How Employers Can Help Workers Battling Long Covid

Statistics show that more than 40% of Covid survivors have long Covid. Long Covid looks different in each person. Some may have issues with breathing, fatigue, stomach issues, insomnia, chronic kidney disease, and heart damage.

For employers and benefits managers, this means that accommodations for new disabilities are becoming more common. A recent study showed that 23% of Covid patients missed work because of their symptoms. Additionally, 46% had to reduce their working hours. These statistics suggest that employers will have to deal with employees’ new disabilities.
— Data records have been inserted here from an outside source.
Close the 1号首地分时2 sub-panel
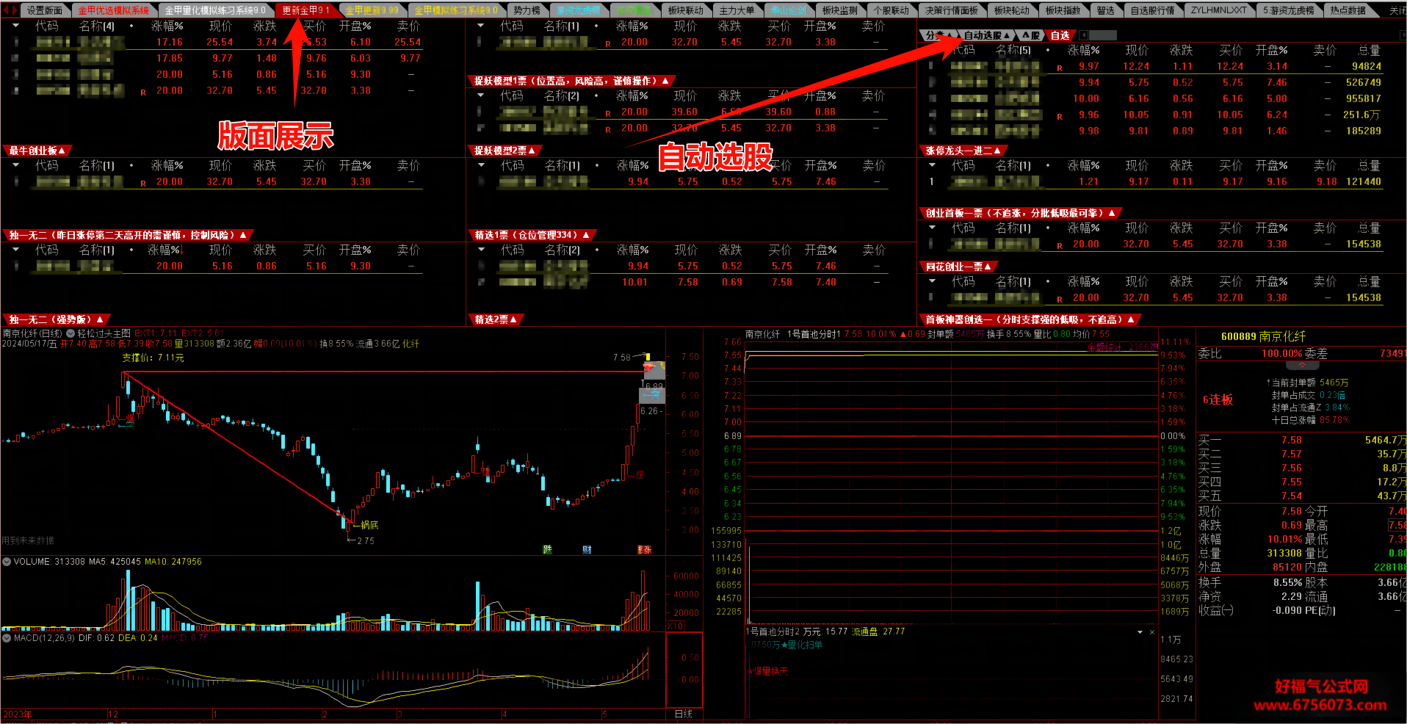Image resolution: width=1407 pixels, height=724 pixels. 1152,632
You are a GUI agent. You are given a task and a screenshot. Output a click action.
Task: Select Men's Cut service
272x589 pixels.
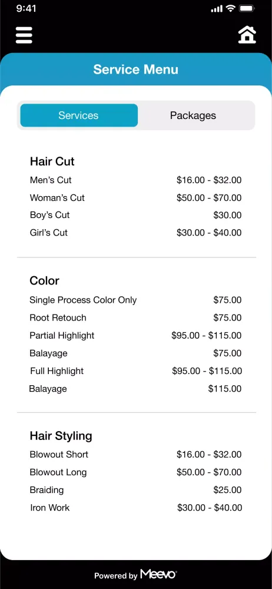(135, 180)
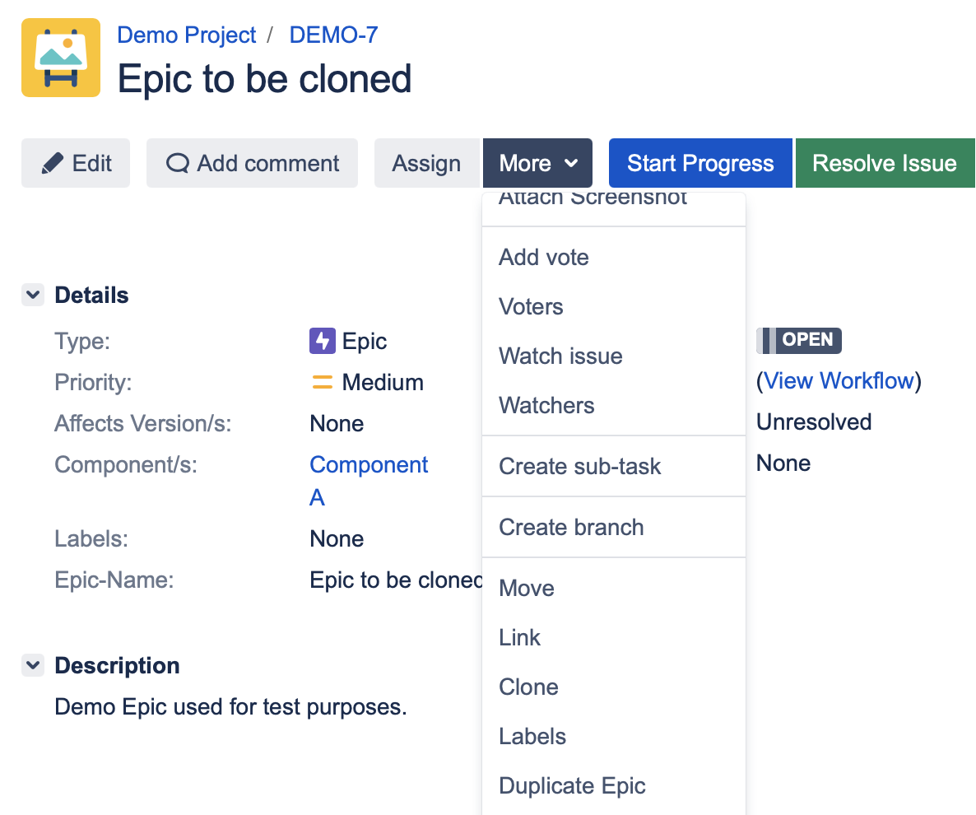Choose Duplicate Epic menu item
The image size is (976, 815).
572,785
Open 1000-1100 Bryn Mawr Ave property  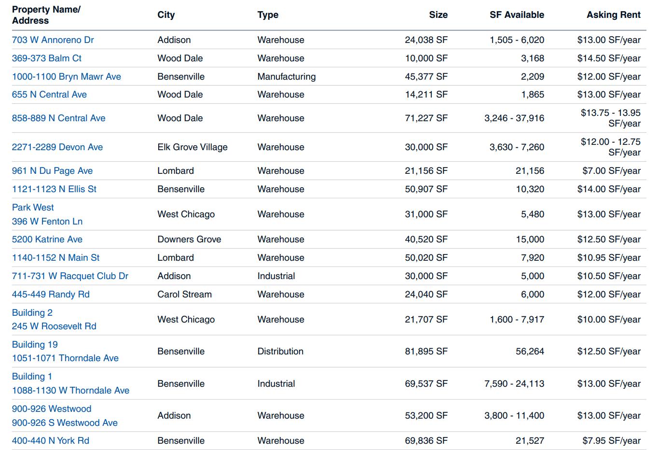point(67,77)
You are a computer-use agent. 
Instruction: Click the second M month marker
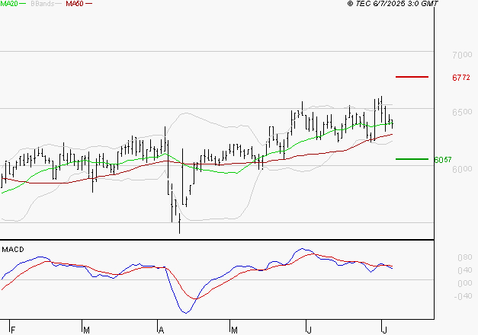[234, 330]
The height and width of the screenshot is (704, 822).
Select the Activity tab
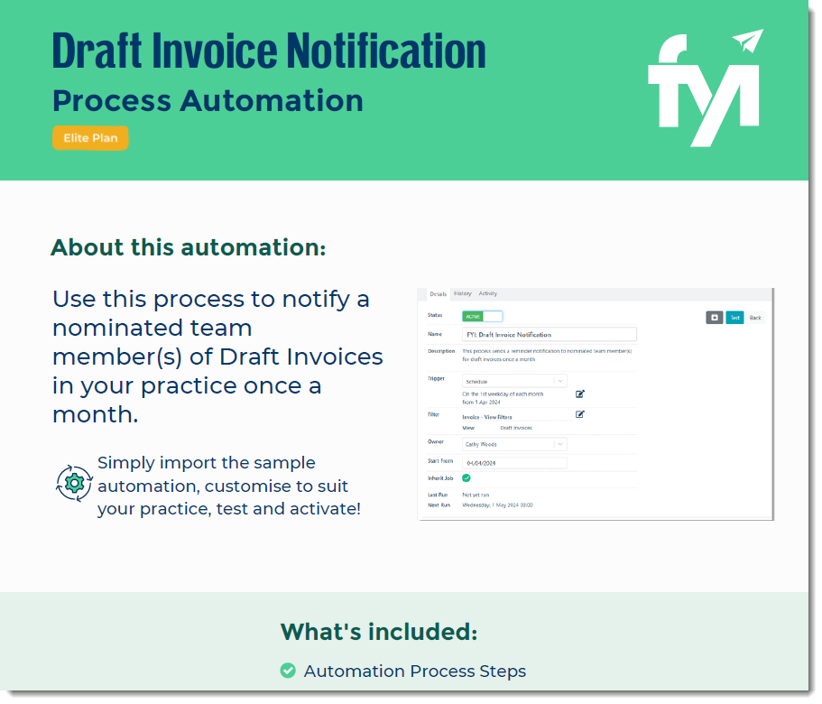[488, 294]
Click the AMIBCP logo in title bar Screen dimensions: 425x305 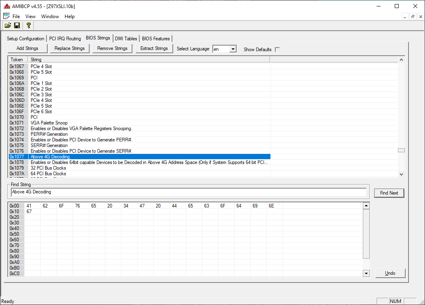[6, 6]
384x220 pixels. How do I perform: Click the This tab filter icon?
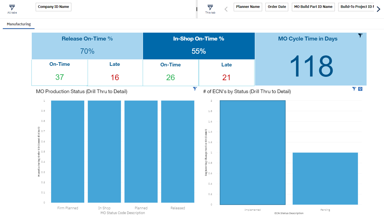click(210, 8)
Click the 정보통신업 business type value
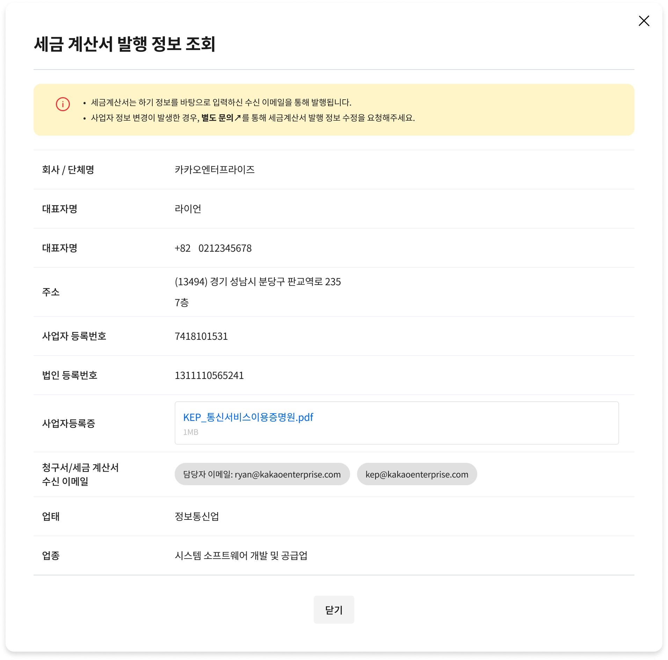 (197, 516)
Read more about this topic here.

Source: BenefitNews.com

Illinois Fines BCBS After Springfield Clinic Contract Termination

Blue Cross Blue Shield of Illinois is being sued by the state for failing to inform the state after it terminated its contract with Springfield Clinic. The fine is $339,000 for violating the “material change notice” requirement that is part of Illinois’ Network Adequacy and Transparency Act. The state alleges that BCBS failed to report this material chance within 15 days, and late fees accumulate at $1,000 per day. You can read more details here.

Source: BeckersPayer.com

Consumers Have Saved More Than $100 Billion in Health Savings Accounts (HSAs)

High-deductible health insurance plans often save money by shifting more of the overall cost of healthcare onto the employee. However, Health Savings Accounts (HSA), help consumers save money (tax-free) to use to pay for medical expenses.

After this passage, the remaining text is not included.